Band alignment and optical features in Janus-MoSeTe/X(OH)2 (X = Ca, Mg) van der Waals heterostructures

Abstract

van der Waals heterostructures can be effectively used to enhance the electronic and optical properties and extend the application range of two-dimensional materials. Here, we construct for the first time MoSeTe/X(OH)₂ (X = Ca, Mg) heterostructures and investigate their electronic and optical properties as well as the relative orientation of these layers with respect to each other and the effects of an electric field. Our results show that in the MoSeTe/X(OH)₂ heterostructures, the Janus MoSeTe monolayer is bonded to the X(OH)₂ layer via weak van der Waals forces. Owing to different kinds of chalcogen Se and Te atoms in both sides of Janus MoSeTe, there exist two main stacking types of the MoSeTe/X(OH)₂ heterostructures, that are MoSeTe-Se/X(OH)₂ and MoSeTe-Te/X(OH)₂ heterostructures. Interestingly, the Se- and Te-interface can induce straddling type-II and type-I band alignments. The MoSeTe-Se/X(OH)₂ heterostructure exhibits a type-II band alignment, thus endowing it with a potential ability to separate photogenerated electrons and holes.
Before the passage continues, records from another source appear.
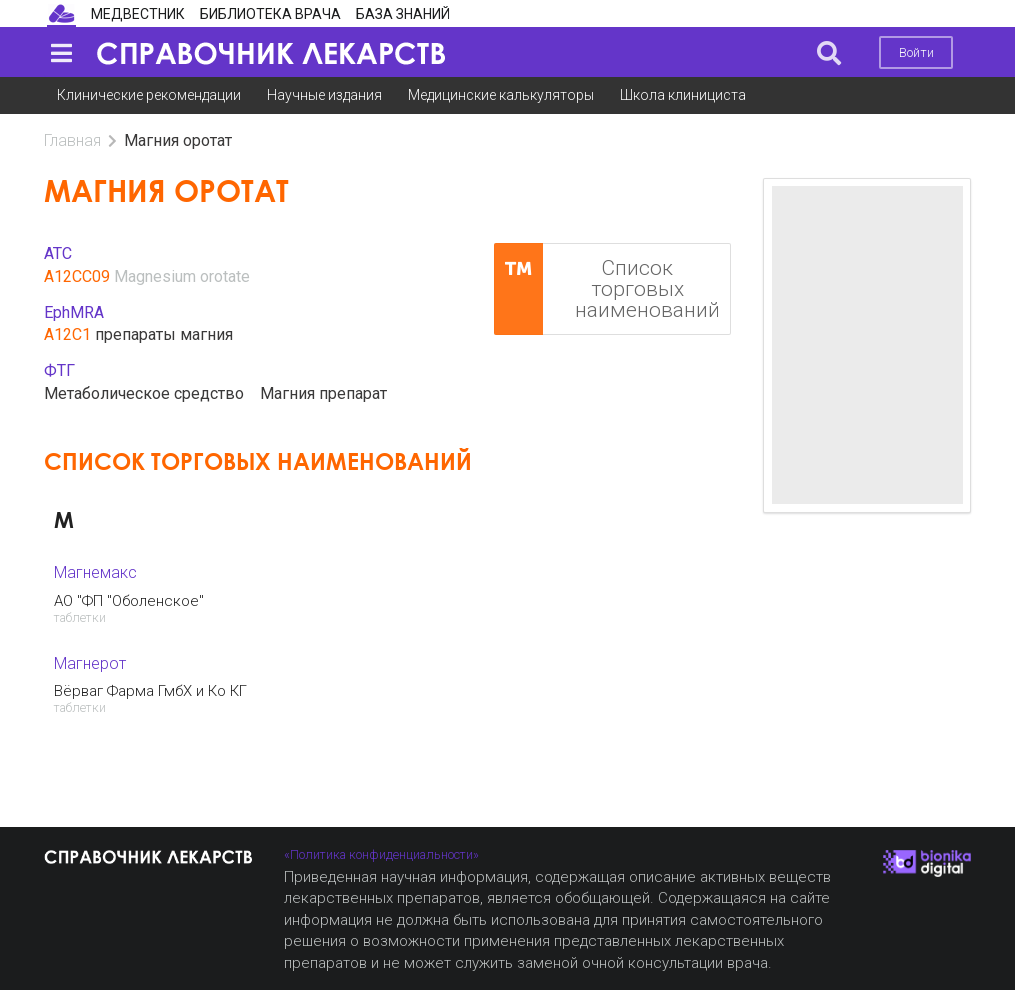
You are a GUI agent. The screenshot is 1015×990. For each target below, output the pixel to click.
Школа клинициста (683, 95)
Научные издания (324, 95)
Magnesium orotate (182, 276)
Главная (72, 140)
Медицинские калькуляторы (501, 95)
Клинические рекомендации (149, 95)
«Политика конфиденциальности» (381, 854)
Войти (916, 52)
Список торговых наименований (607, 289)
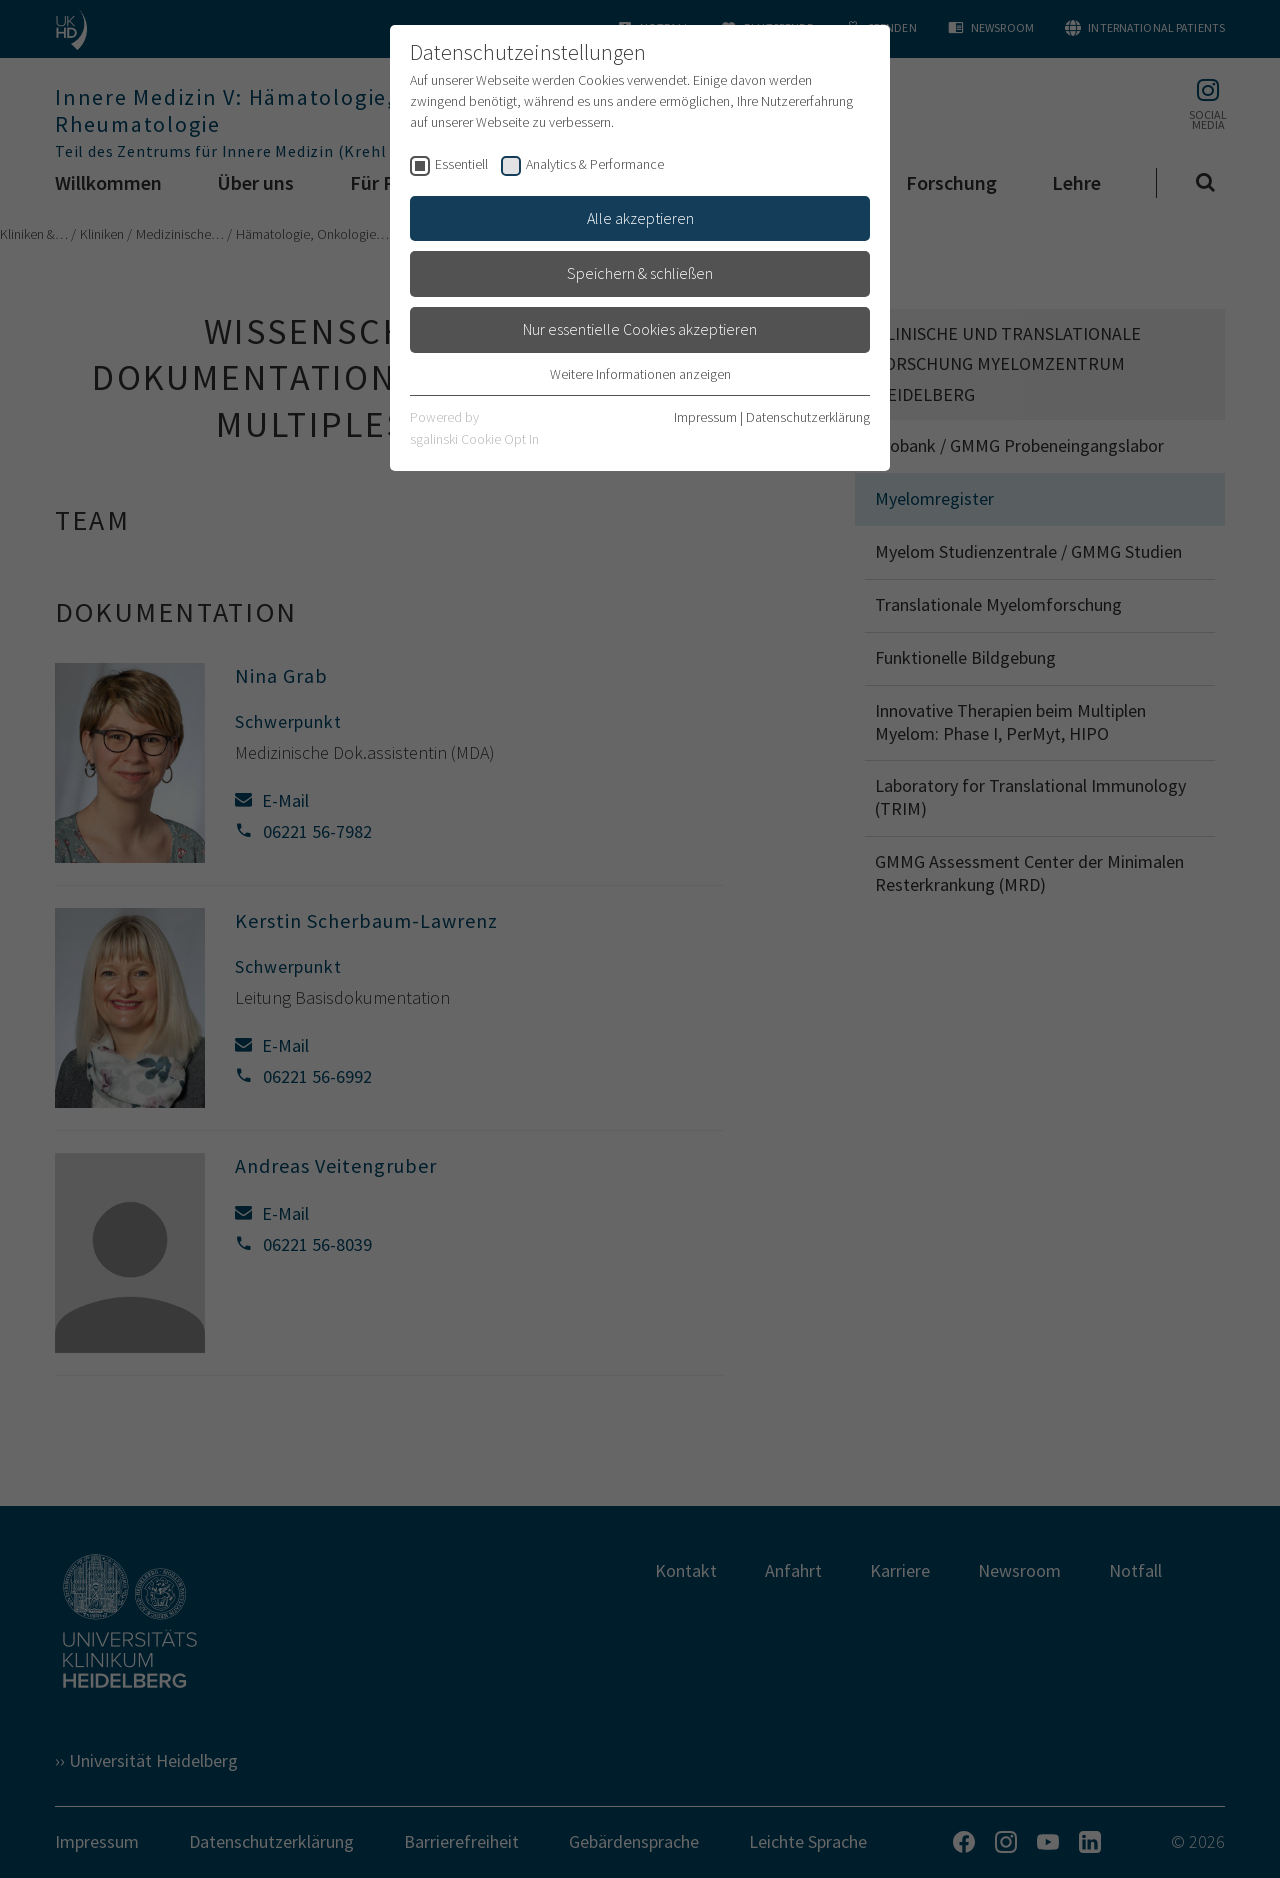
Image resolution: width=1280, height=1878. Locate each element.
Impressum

Whereas, the MoSeTe-Te/Ca(OH)₂ heterostructure displays a type-I band alignment, which may result in an ultrafast recombination between electrons and holes, making the MoSeTe-Te/Ca(OH)₂ heterostructure a suitable material for optoelectronic applications. The MoSeTe/X(OH)₂ heterostructures show an isotropic behavior in the low energy region while an anisotropic behaviour in the high photon energy region. The dielectric function of the MoSeTe-Te/Ca(OH)₂ heterostructure is high at low photon energy relative to other heterostructures verifying it to have a good optical absorption. Furthermore, the band gap values and band alignment of the MoSeTe/X(OH)₂ heterostructures can be modulated by applying an electric field, which induces semiconductor-to-metal and type-I(II) to type-II(I) band alignment. These results demonstrate that the MoSeTe/X(OH)₂ heterostructures are promising candidates for optoelectronic and photovoltaic nanodevices.